Optimization of the Store-and-Generate Based Built-in Self-Test

Classical built-in self-test (BIST) architectures are usually relying on linear feedback shift registers (LFSR) for test set generation and test response compaction. This paper is based on extension of the classical BIST, namely hybrid BIST, where pseudorandom test patterns are complemented with precomputed deterministic test patterns to increase the fault coverage and reduce test time. We will propose a method, based on store-and-generate approach, to find the optimal balance between pseudorandom and stored deterministic test patterns. The objective is to minimize the test time at given memory constraints, without losing test quality. We propose an iterative search method and the experimental results on benchmark circuits have proved the efficiency of the proposed approach for hybrid BIST optimization

Scalable algorithm for structural fault collapsing in digital circuits

The paper presents a new algorithm for structural fault collapsing to reduce search space for test generation, speed up fault simulation and make fault diagnosis easier in digital circuits. The proposed method is based on hierarchical topology analysis of the circuit description. First, the gate-level circuit will be converted into a macro-level network of fan-out-free regions each of them represented by a BDD. This conversion procedure represents the first step of fault collapsing, resulting in a compressed BDD model for representing the remaining set of fault sites. The paper presents an algorithm which implements a complementary step for further fault collapsing, and is carried out at the macro level by topological reasoning of equivalence and dominance relations between the nodes of BDDs. The algorithm has linear complexity and is implemented as a scalable fault collapsing procedure. We introduce higher and lower bounds for structural fault collapsing and provide statistics of distribution of fault collapsing results for a broad set of benchmark circuits. Experimental research has demonstrated better results for structural fault collapsing compared with state-of-the-art.

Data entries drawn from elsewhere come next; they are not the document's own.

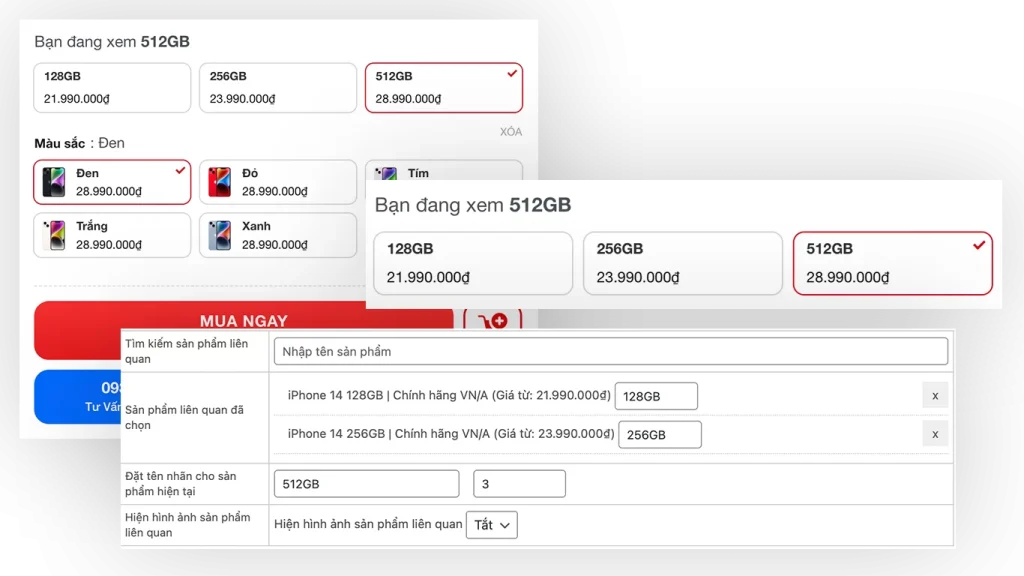Select 128GB storage in the top-left panel
The image size is (1024, 576).
pyautogui.click(x=112, y=88)
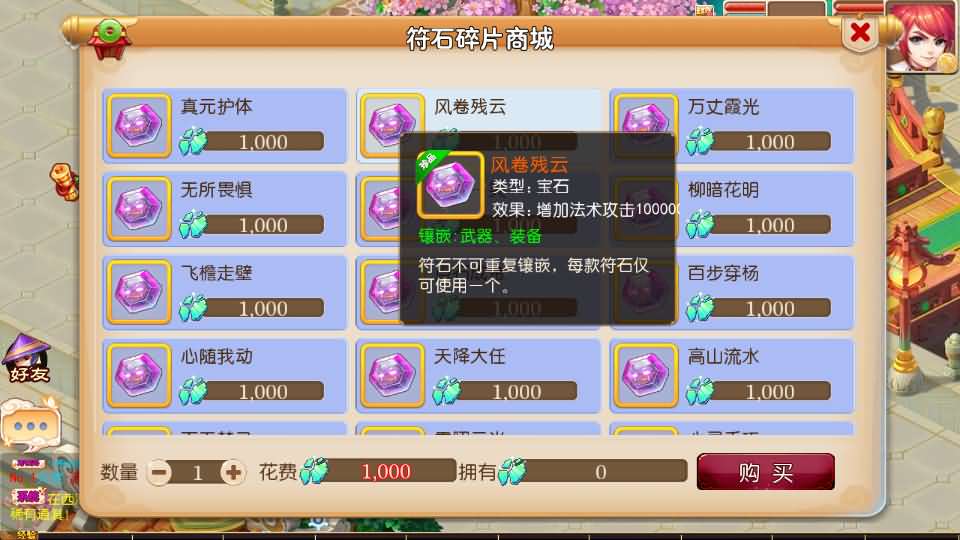The image size is (960, 540).
Task: Click the player avatar portrait
Action: (923, 37)
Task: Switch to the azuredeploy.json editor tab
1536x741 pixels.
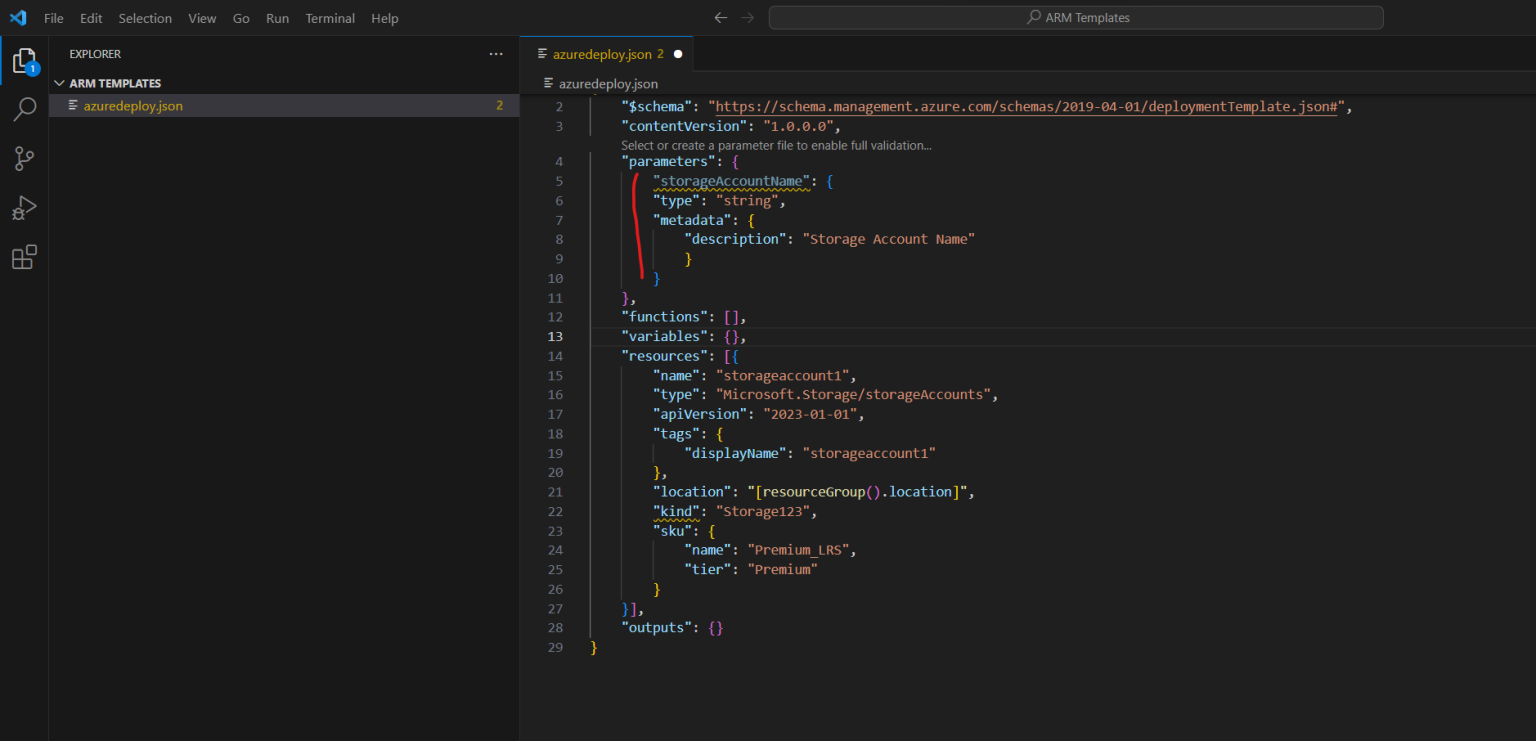Action: (601, 54)
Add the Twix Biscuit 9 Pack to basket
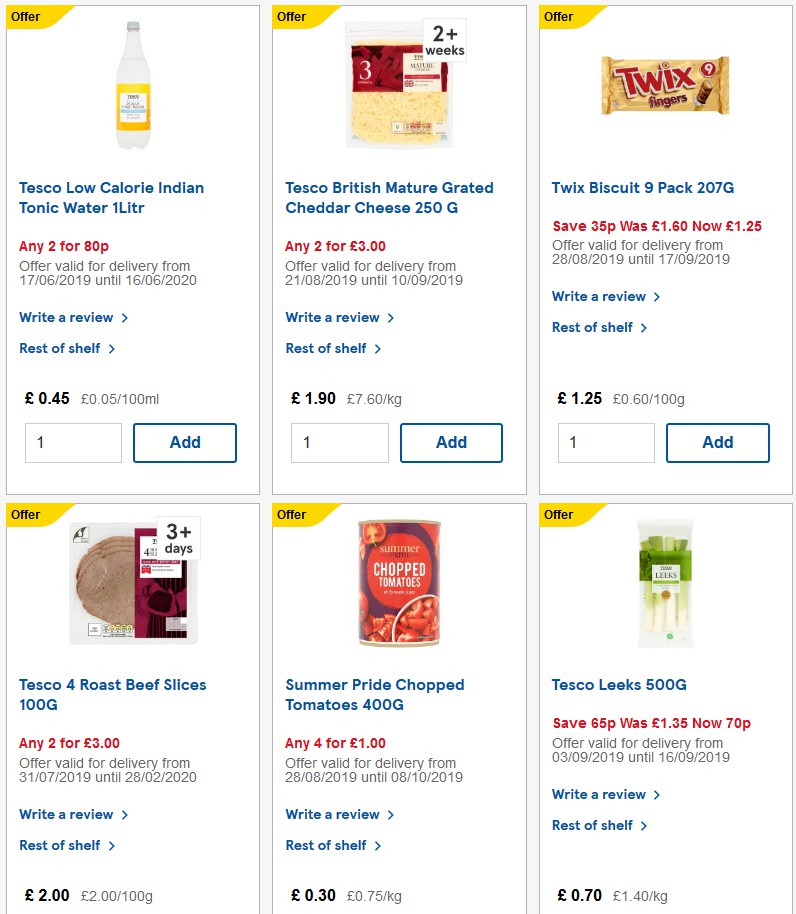The height and width of the screenshot is (914, 796). point(717,442)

Teaching advanced test issues in digital electronics

An environment targeted to e-learning is presented for teaching advanced test issues in digital electronics. Digital circuits and systems are getting more and more complex, and in the same time the requirements for the quality of systems are getting higher and higher. This is the reason why the importance of testing as an engineering task has started to grow extremely fast. An environment which consists of a set of Java applets has been created to help the students to improve their understanding of test. The tools support university courses on digital electronics, computer hardware, testing and design for testability to learn by hands-on exercises how to generate test patterns, and how to analyze their quality. The tasks chosen for hands-on training represent simultaneously real research problems, which allow to foster in students critical thinking, problem solving skills and creativity.

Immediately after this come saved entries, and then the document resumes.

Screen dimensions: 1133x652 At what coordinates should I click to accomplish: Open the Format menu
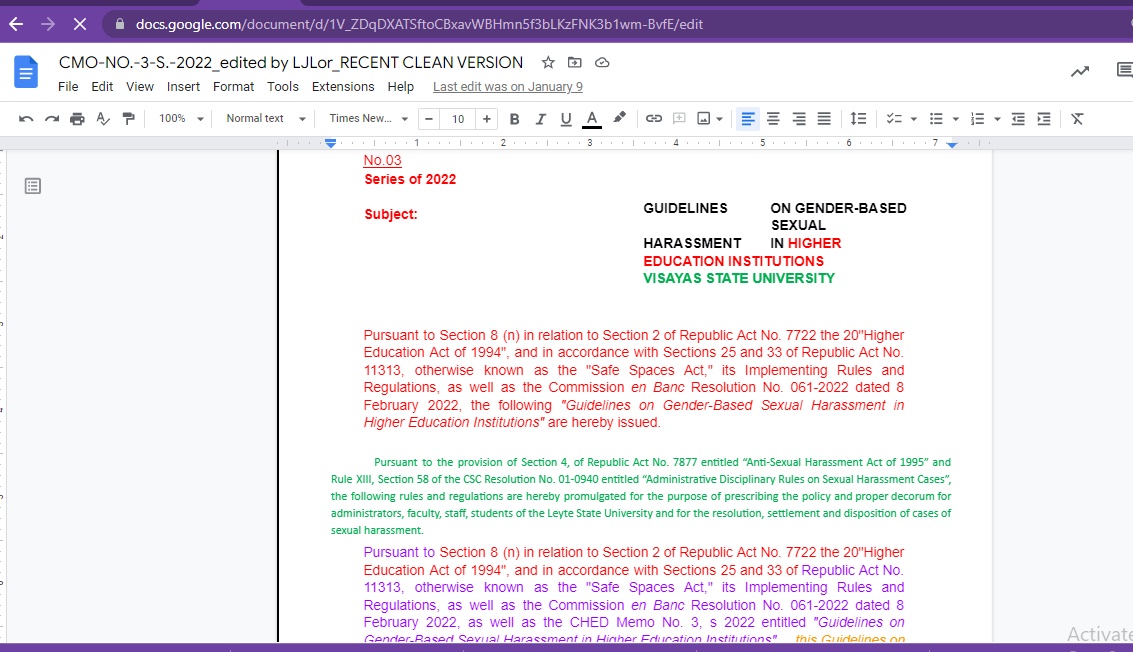pyautogui.click(x=233, y=87)
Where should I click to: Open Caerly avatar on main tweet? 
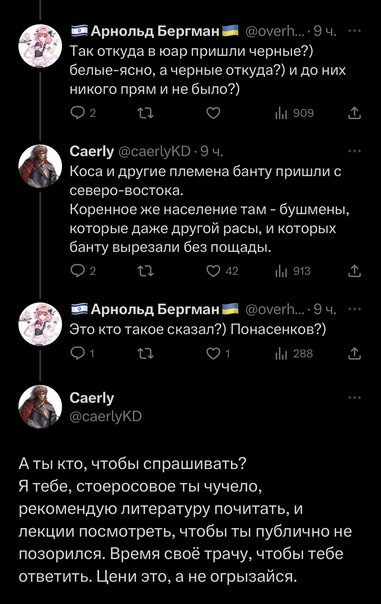[40, 407]
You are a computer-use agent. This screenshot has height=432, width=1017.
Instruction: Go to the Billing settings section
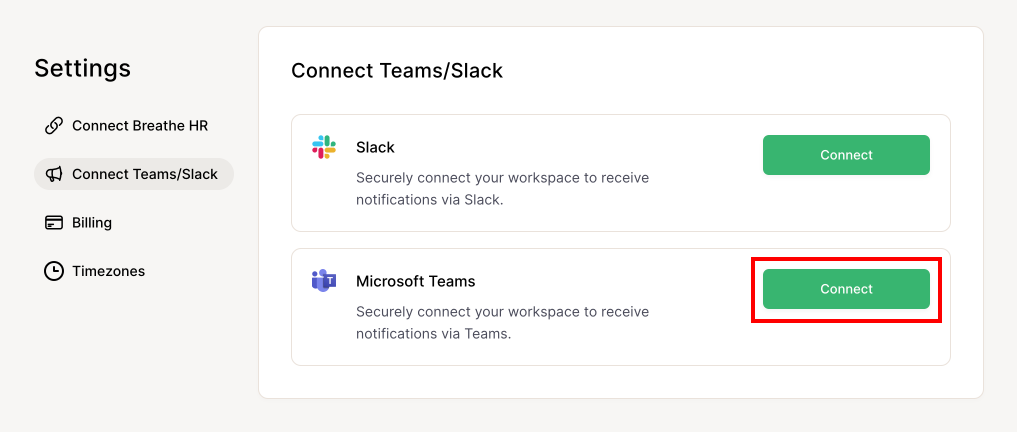click(92, 222)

Optimization of Memory-Constrained Hybrid BIST for Testing Core-Based Systems

This paper describes an optimization technique for finding test solutions for embedded core-based systems. For embedded systems the traditional external tester based test is often unfeasible and therefore different self-test solutions are sought after. Classical built-in self-test (BIST) approaches are largely based on pseudorandom testing, and using linear feedback shift registers (LFSR) for test set generation and test response compaction. In this paper we are concentrating on one possible extension of the classical BIST, namely hybrid BIST, where pseudorandom test patterns are complemented with precomputed deterministic test patterns to increase the fault coverage and to reduce test time. We will propose a novel method for hybrid BIST optimization, based on reseeding and test set compaction. The objective is to minimize the test time at given test memory constraints, without losing test quality. We will compare the proposed method with hybrid BIST methods developed earlier and analyze its suitability for testing core-based systems. The results will be illustrated with several experimental results.